Now for papers. Rich Edelman, a friend from way back, kicks off Tuesday morning with a paper on using the  Direct Programming Interface. At the same time (darn), Mentor is presenting on a random directed approach to low power coverage, which sounds like an important one to hear. Wednesday mid-afternoon is a Mediatek/Mentor paper which should get an award for best title – “Ironic but effective; how formal analysis can perfect your simulation constraints”. And again, unfortunately at the same time there’s a paper on making legacy verification suites portable for the PSS standard.

The posters are always well worth checking out.

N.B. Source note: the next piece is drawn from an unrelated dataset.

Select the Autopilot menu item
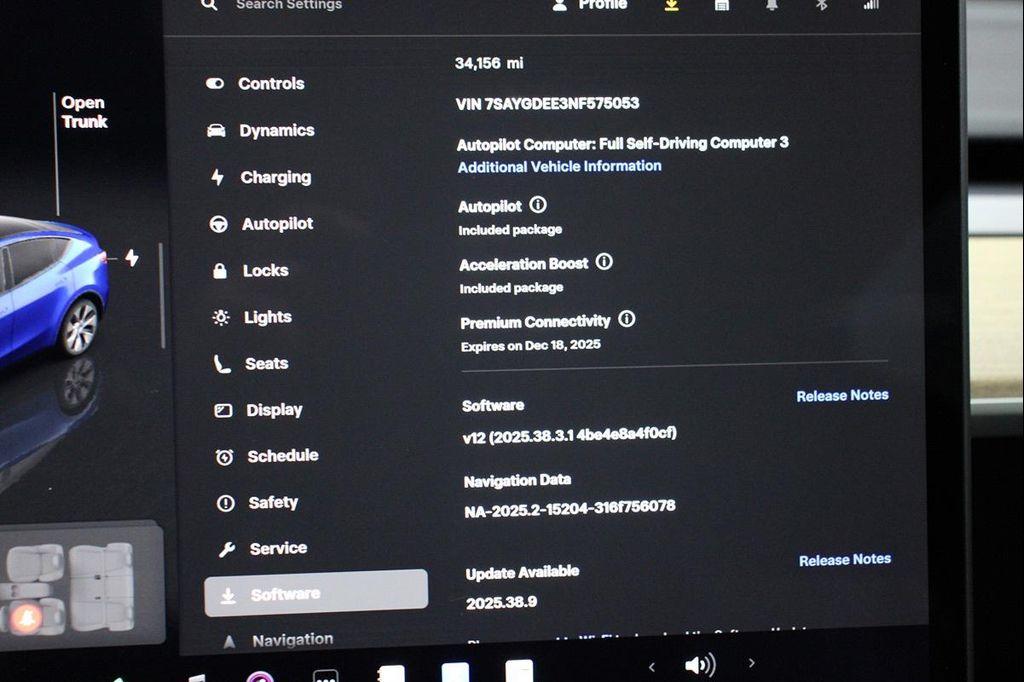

This year they include speeding up functional CDC verification, incrementally refining UPF to manage the complexity of power state tables and (especially interesting to me) using Jenkins continuous integration to improve regression efficiency. If you’re following state of the art methods in continuous build and delivery automation, you’ll know that Jenkins already plays a significant role in software development flow and is starting to make its way into some hardware flows. This poster could be a nice introduction to some of the techniques and benefits.